***** Фрагмент текста
Одни лишь слова, пока они были только словами, никого не могли испугать. Не испугали они и Порсену, собравшегося примерно наказать наглеца. Но, «когда царь, горя гневом и страшась опасности, велел вокруг развести костры, суля ему пытку, если он не признается тут же, что скрывается за его тёмной угрозой, сказал ему Муций: «Знай же, сколь мало ценят плоть те, кто чает великой славы!» — и неспешно положил руку в огонь, возжжённый на жертвеннике. И он жёг её, будто ничего не чувствуя, покуда царь, поражённый этим чудом, не вскочил вдруг с места и не приказал оттащить юношу от алтаря. «Отойди, — сказал он, — ты безжалостнее к себе, чем ко мне! Я велел бы почтить такую доблесть, будь она во славу моей отчизны; ныне же по праву войны отпускаю тебя на волю целым и невредимым». Тогда Муций, как бы воздавая за великодушие, сказал: «Поскольку в такой чести у тебя доблесть, прими от меня в дар то, чего не мог добиться угрозами: триста лучших римских юношей, поклялись мы преследовать тебя таким образом. Первый жребий был мой; а за мною последует другой, кому выпадет, и каждый придёт в свой черёд, пока судьба не подставит тебя удару!» [Т. Liv., II, 12, 12–16].
Блефовал ли Гай Муций или римляне действительно собирались затеять охоту на Порсену, но угроза сработала. После увиденного царь решил не рисковать. Отпустив, как и обещал, Гая Муция, которого римляне за потерю правой руки нарекли «Сцеволой» («Левшой»), Порсена начал переговоры о мире. Порсене удалось добиться от римлян возвращения земель, которые римляне захватили ранее у этрусского города Вейи, римляне пошли и на то, чтобы отдать Порсене заложников, но от требований возвратить власть в Риме царю Тарквинию Порсена вынужден был отказаться.
У читателя, безусловно, может возникнуть вопрос: «А не приукрашена ли эта легенда?»
Всё может быть… Возможно, что реальные события выглядели несколько более прозаично. Но со временем легенда о Муции «Сцеволе» стала именно такой, а потомки Гая Муция «Сцеволы», вплоть до I в. н. э. игравшие видную роль в жизни Рима, с гордостью носили это прозвище как часть родового имени.
3. Как римский разведчик обеспечил римлянам победу в войне против этрусков
Вылазка Гая Муция Сцеволы была отнюдь не единственной блестящей агентурной операцией, проведённой римлянами во времена Ранней республики. Так, Фронтин в своей книге «Стратагемы» пишет: «Квинт Фабий Максим во время Этрусской войны, когда римским полководцам ещё не были известны более тонкие приёмы разведки, приказал своему брату Цезону, знавшему этрусский язык, пробраться, переодевшись этруском, в Циминийский лес, куда наши солдаты до того не проникали. Тот так умело и ревностно выполнил задание, что прошёл лес насквозь и, обнаружив, что умбры Камерты не враждебны римлянам, подговорил их к союзу» [Frontin «Strat»., I, 2, 1].
**********
***** Исходные данные
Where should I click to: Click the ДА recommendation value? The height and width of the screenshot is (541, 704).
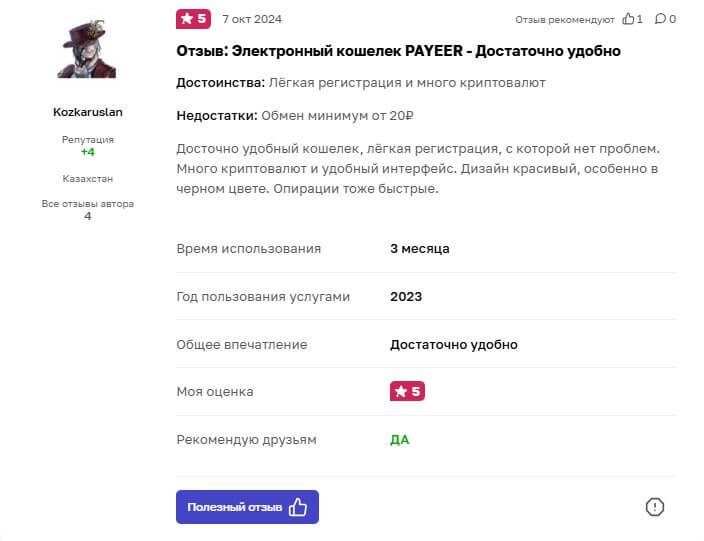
**********
**Условие задачи 1:** Перепишите из фрагмента о римской разведке часть между словами «У читателя, безусловно, может» и «часть родового имени.», включая их самих.
**Условие задачи 2:** Что идет во фрагменте о римской разведке после его последнего предложения? Допишите следующую часть.

**Результат выполнения 1:**
У читателя, безусловно, может возникнуть вопрос: «А не приукрашена ли эта легенда?»
Всё может быть… Возможно, что реальные события выглядели несколько более прозаично. Но со временем легенда о Муции «Сцеволе» стала именно такой, а потомки Гая Муция «Сцеволы», вплоть до I в. н. э. игравшие видную роль в жизни Рима, с гордостью носили это прозвище как часть родового имени.

**Результат выполнения 2:**
Сообщение Фронтина ясно говорит нам о том, что уже в глубокой древности римляне время от времени тайно проникали на контролируемую противником территорию под чужой личиной, используя для разведки и великолепное знание некоторыми римлянами иностранных языков, и переодевание. Об этом же говорит, причём более подробно, римский историк Тит Ливий, со слов которого известно, что произошло это в 310 г. до н. э. Римлянам тогда пришлось вести войны сразу на двух направлениях: одну на юге против самнитов, другую на севере — против этрусков. Пользуясь тем, что силы римлян оказались разделены, этруски, полагаясь на свою многочисленность, осадили союзный римлянам город Сутрий. Подошедший на помощь Сутрию консул Квинт Фабий Максим сумел нанести этрускам поражение, в ходе которого «римляне, перебив много тысяч этрусков и захватив 38 боевых знамён, завладели ещё и вражеским лагерем с богатой добычею» [Т. Liv., IX, 35, 7]. Но значительная часть сильно потрёпанного этрусского войска сумела укрыться в Циминийском лесу — крупном лесном массиве на востоке Этрурии. Римляне горели желанием преследовать врага, но «Циминийский лес в те времена был», по словам Тита Ливия, «непроходимее и страшнее, чем лесистые германские ущелья во времена к нам близкие
[78], и до той поры он для всех, даже для купцов, оставался недоступен
[79]» [Т. Liv., IX, 36, 1].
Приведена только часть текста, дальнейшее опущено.